Ibu jari dan telunjuk ditempatkan Daeng Mangalle di dagu. "Sepertinya saya juga harus memperhatikan hal-hal kecil dan sederhana," katanya.

Bunyi keras seketika membuat Daeng Mangalle dan Uleng tersentak kaget. Terlihat seorang kakek mengambil beberapa kayu bakar yang jatuh ke tanah. Daeng Mangalle dengan sigap membantu mengumpulkan kayu-kayu bakar tersebut. Begitupula dengan Uleng yang ikut membantu.

"Biar saya saja yang membantu membawa kayu bakar itu, Daeng," kata Uleng sesaat setelah melihat Daeng Mangalle mulai menempatkan beberapa kayu bakar di pundaknya.

"Tidak apa-apa, Uleng. Saya ingin membantu kakek ini membawa kayu-kayu bakar sampai ke rumahnya. Kau tidak perlu mengikuti saya, Uleng. Kau saya izinkan untuk kembali ke kerajaan," balas Daeng Mangalle.

"Saya menghormati keputusan Daeng Mangalle, tetapi saya tidak akan kembali.
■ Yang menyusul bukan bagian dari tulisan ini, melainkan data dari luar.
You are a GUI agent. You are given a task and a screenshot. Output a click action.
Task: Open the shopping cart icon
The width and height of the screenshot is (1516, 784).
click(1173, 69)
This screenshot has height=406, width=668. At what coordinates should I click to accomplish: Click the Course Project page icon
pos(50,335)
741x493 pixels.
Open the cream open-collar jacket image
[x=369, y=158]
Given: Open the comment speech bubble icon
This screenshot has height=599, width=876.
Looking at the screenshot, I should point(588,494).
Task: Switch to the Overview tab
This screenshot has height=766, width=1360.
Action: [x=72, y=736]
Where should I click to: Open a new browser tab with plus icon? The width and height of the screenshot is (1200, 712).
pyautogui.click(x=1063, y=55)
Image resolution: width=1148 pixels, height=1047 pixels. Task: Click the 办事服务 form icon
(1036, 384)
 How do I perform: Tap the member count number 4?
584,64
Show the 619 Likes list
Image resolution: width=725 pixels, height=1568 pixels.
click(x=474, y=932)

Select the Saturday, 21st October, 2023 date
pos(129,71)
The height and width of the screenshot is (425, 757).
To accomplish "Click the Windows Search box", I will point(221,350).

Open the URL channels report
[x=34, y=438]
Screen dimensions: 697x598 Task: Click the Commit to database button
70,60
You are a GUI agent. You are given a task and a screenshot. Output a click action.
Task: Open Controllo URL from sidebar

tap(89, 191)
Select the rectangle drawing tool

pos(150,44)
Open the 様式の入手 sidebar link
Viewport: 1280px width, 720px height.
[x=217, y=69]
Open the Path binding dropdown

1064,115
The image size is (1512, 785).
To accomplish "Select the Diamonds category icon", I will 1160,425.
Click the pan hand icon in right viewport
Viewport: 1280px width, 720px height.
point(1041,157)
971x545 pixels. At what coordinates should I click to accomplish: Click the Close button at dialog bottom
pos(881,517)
Saya akan menunggu Daeng di sini," balas Uleng yang diangguki setuju oleh Daeng Mangalle.

"Saya bantu membawa kayu bakarnya, ya, Kek." Daeng Mangalle berucap ramah pada kakek itu.

"Terima kasih, Daeng Mangalle. Anda begitu baik," ucap kakek itu dengan senyuman yang merekah lebar.

"Terima kasih atas pujiannya, Kek, tetapi sudah seharusnya saya melakukan ini."

Daeng Mangalle membawa sebagian kayu kabar di pundaknya. Ia mengikuti ke mana arah kakek itu melangkah. Harus diakui oleh Daeng Mangalle bahwa jalan yang dilaluinya begitu rumit. Ia harus melewati sebagian hutan dengan akar-akar menjalar dan bebatuan yang berserakan.  Daeng Mangalle bergerak dengan hati-hati agar kayu bakar yang dibawanya tidak  kembali terjatuh dan mengalami kerusakan.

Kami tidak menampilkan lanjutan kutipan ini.